BEGIN Document segment

We recently settled a substantial claim for damages for a client who suffered a delay in diagnosis of her breast cancer due to negligent errors in the interpretation of biopsies performed on a breast lump.
She was in a breast screening programme at the Royal Marsden when she reported a lump in her left breast in July 2004. A normal mammogram was reported followed by an aspiration in January 2005 which was also reported as normal.
In November 2005 our client returned to hospital for further tests on the lump, including a biopsy which was reported as showing no atypia or malignancy. Based on expert evidence, our client’s case was that this biopsy was misinterpreted and should have been reported as suspicious of ductal carcinoma in situ.
In September 2006 she returned again and a further biopsy was performed. This was analysed by the same histopathologist who again reported it as showing no atypia or malignancy. Our client’s case was that this sample was again misinterpreted, mis-reported and wrongly classified as it, in fact, showed extensive invasive carcinoma.

END Document segment
BEGIN Information provided

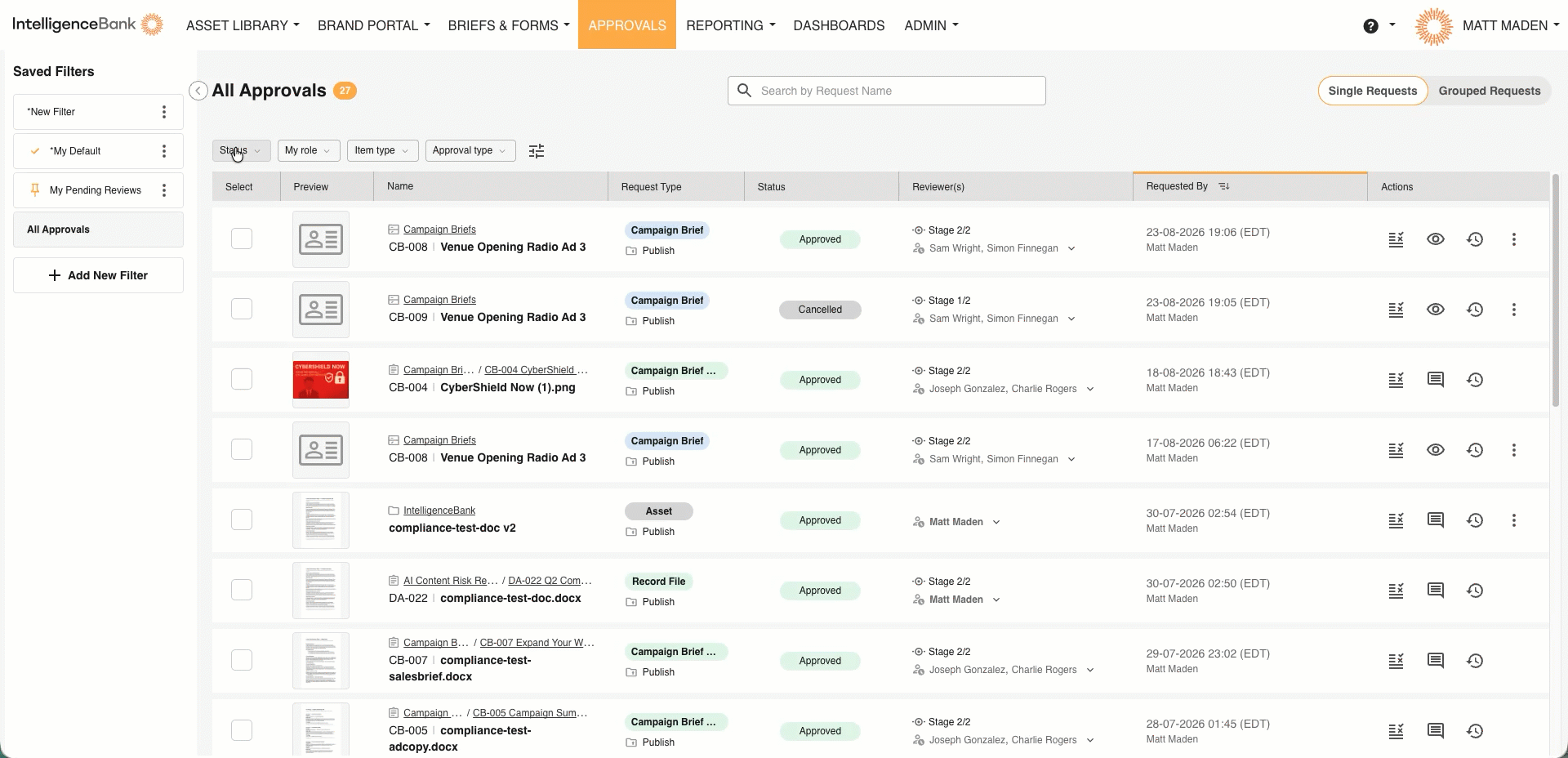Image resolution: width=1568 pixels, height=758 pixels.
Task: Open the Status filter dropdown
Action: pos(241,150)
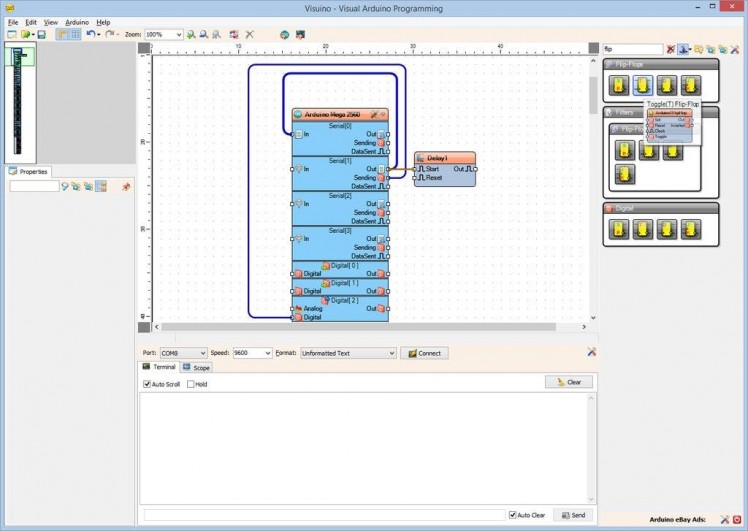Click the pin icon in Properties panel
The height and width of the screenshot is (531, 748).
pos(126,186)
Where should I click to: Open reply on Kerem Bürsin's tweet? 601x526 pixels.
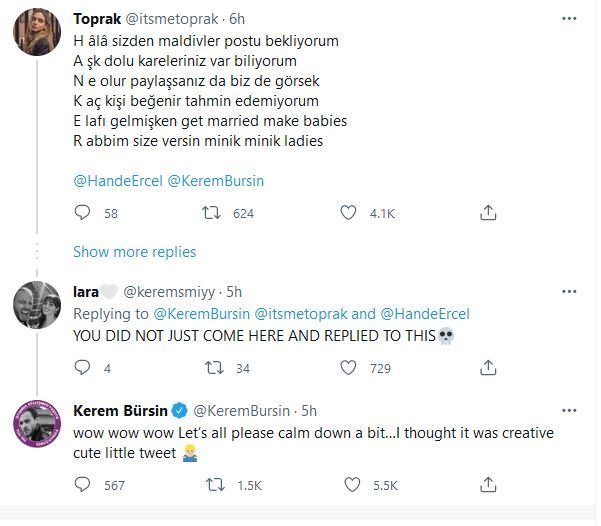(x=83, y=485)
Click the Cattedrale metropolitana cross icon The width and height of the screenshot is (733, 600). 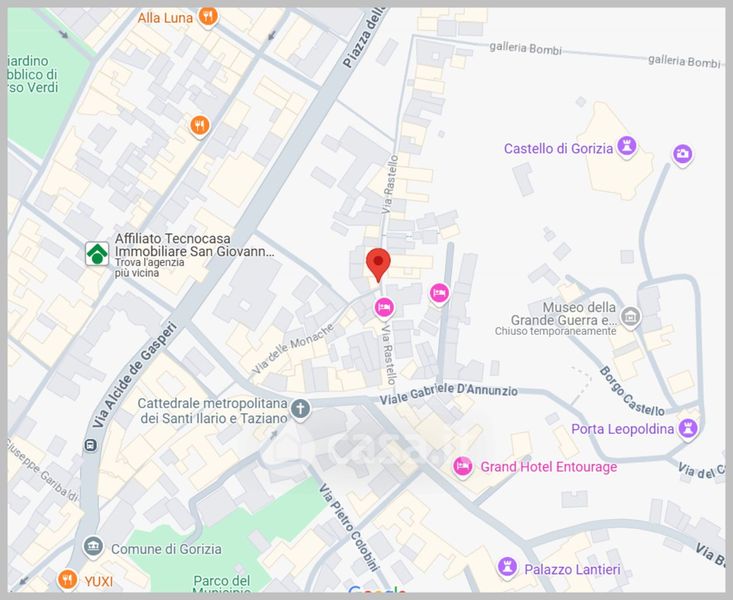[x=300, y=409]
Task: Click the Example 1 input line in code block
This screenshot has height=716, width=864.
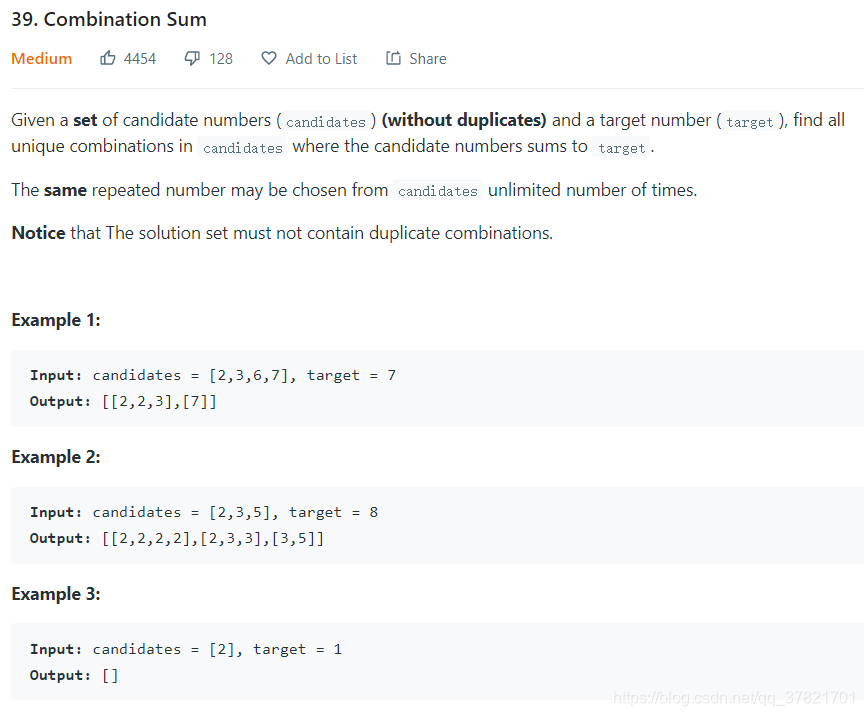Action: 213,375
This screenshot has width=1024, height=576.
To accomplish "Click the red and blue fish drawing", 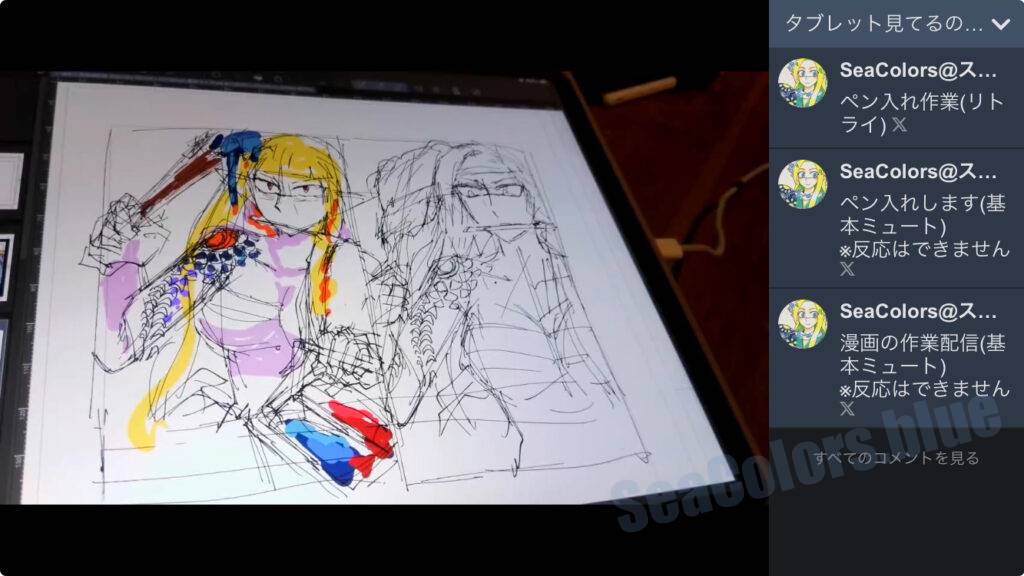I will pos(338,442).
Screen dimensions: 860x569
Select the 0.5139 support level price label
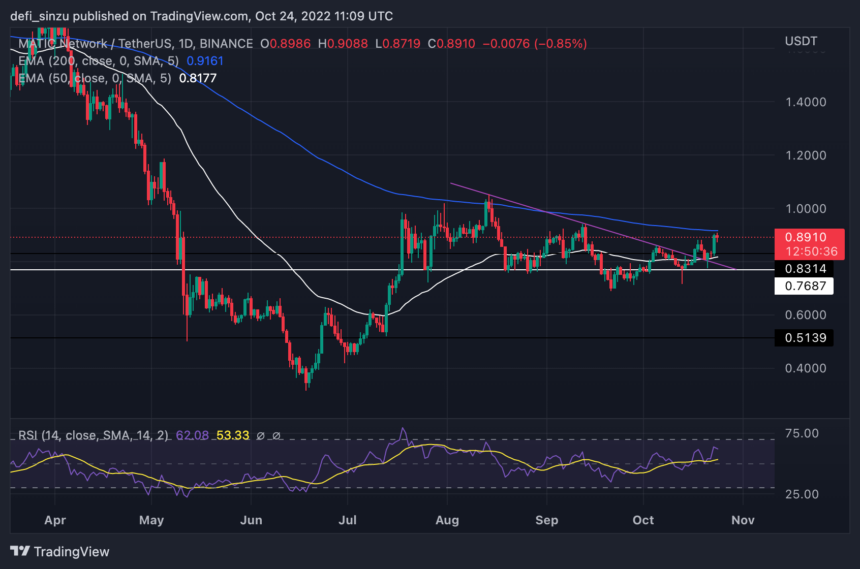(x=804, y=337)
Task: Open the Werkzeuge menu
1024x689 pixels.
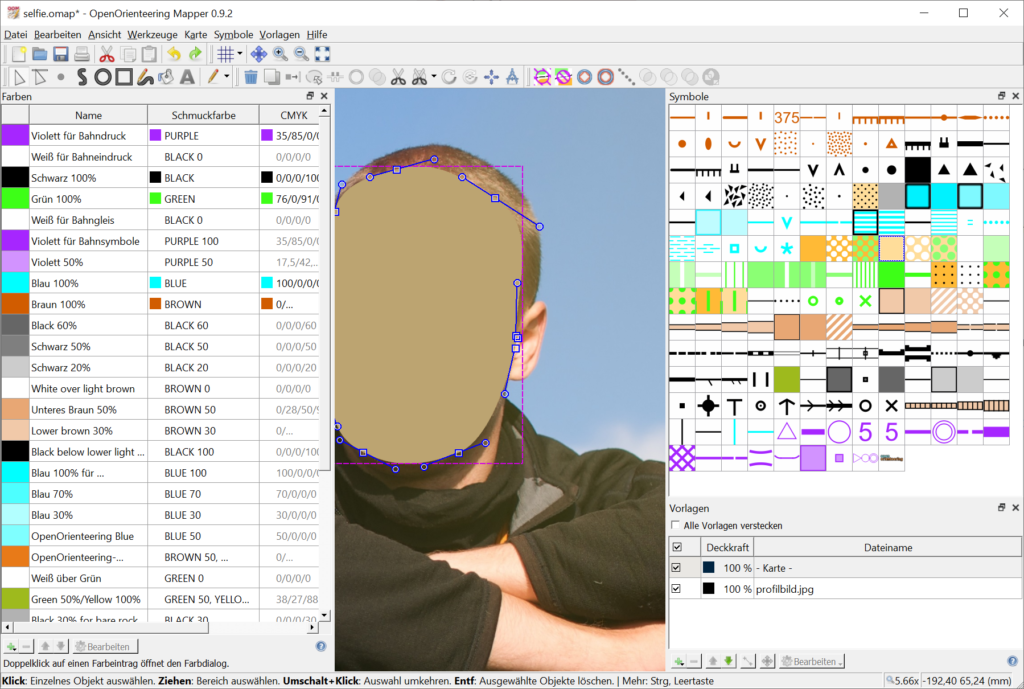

END Information provided

▶ [Work request 1]:
Please rewrite the part of the breast cancer claim summary that opens with the words containing "We recently settled" and closes with "reported as normal.", replacing "lump" with "mass".
▶ [Work request 2]:
Answer these questions from the breast cancer claim summary:
(a) In what month and year did the client report a lump in her left breast?
(b) What did the report on the November 2005 biopsy say it showed?
(c) According to the client's case, what did the September 2006 sample in fact show?

▶ [Exercise response 1]:
We recently settled a substantial claim for damages for a client who suffered a delay in diagnosis of her breast cancer due to negligent errors in the interpretation of biopsies performed on a breast mass.
She was in a breast screening programme at the Royal Marsden when she reported a mass in her left breast in July 2004. A normal mammogram was reported followed by an aspiration in January 2005 which was also reported as normal.

▶ [Exercise response 2]:
(a) July 2004
(b) No atypia or malignancy
(c) Extensive invasive carcinoma